Mécénat d'entreprise : Franck Riester annonce des mesures de contrôle pour limiter les dérives

Par Culturebox (avec AFP) @Culturebox
Mis à jour le 10/12/2018 à 14H27, publié le 10/12/2018 à 13H10
Le ministre de la Culture Franck Riester le 14 novembre 2018.

Le ministre de la Culture Franck Riester le 14 novembre 2018.

© Ludovic MARIN / AFP

Le ministre de la Culture Franck Riester a annoncé le 10 décembre que le gouvernement va imposer une obligation déclarative pour limiter les éventuelles "dérives" des entreprises bénéficiant d'une réduction d'impôt grâce à leur mécénat.

Fin novembre, une association anticorruption avait déposé une plainte pour escroquerie et fraude fiscale visant la Fondation Louis Vuitton à Paris dédiée à des expositions artistiques, qui appartient au groupe LVMH.

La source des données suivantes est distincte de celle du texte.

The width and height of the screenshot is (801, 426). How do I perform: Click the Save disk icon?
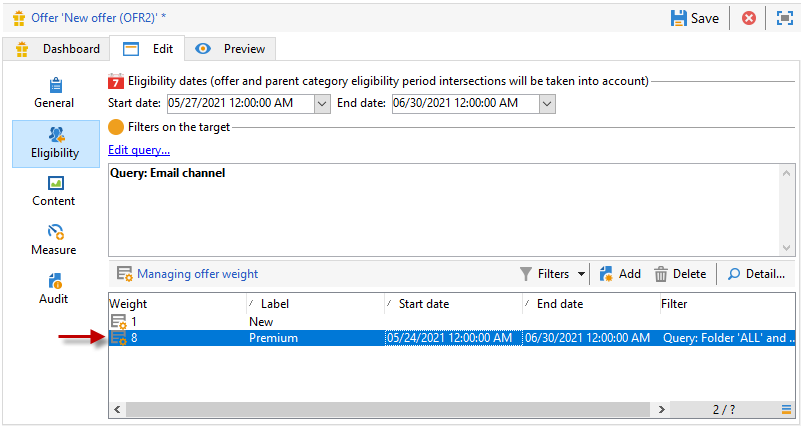(x=679, y=18)
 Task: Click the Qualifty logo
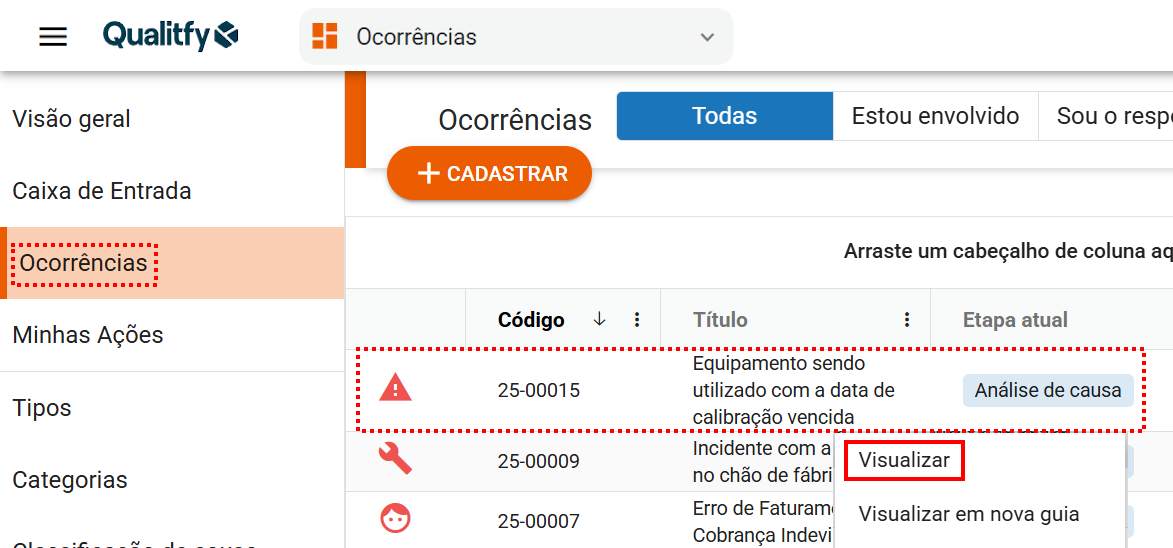[171, 36]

"Mieux encadrer" le dispositif fiscal du mécénat, selon la Cour des Comptes

La Cour des comptes avait appelé le 28 novembre à "mieux encadrer" le généreux dispositif fiscal français permettant de réduire l'impôt sur les sociétés par le mécénat, dont le coût pour les finances publiques a été multiplié par dix en 15 ans.

"Cet effort important consenti par l'État nous oblige à évaluer le dispositif (...) et éventuellement à l'améliorer, en limiter les éventuelles dérives ou effets d'aubaine", a affirmé Franck Riester, à l'occasion des Rencontres du mécénat culturel, au Grand Palais à Paris. "Notre connaissance de l'usage que font les entreprises de ce type de dispositif fiscal est trop imparfaite, elle n'est pas à la hauteur des enjeux financiers en cause", a-t-il estimé.

Mieux connaître les institutions et organismes bénéficiaires des dons

"La création de l'obligation déclarative (...) va combler ce manque, elle va permettre à l'État de mieux connaître les institutions et organismes bénéficiaires de ces dons", a poursuivi le ministre, tout en saluant le mécénat comme "une chance pour la France". Cette obligation qui devrait être définitivement votée le 21 décembre impose aux entreprises mécènes de spécifier le destinataire de leurs dons, leur montant et les contreparties reçues des institutions bénéficiaires de leur mécénat. 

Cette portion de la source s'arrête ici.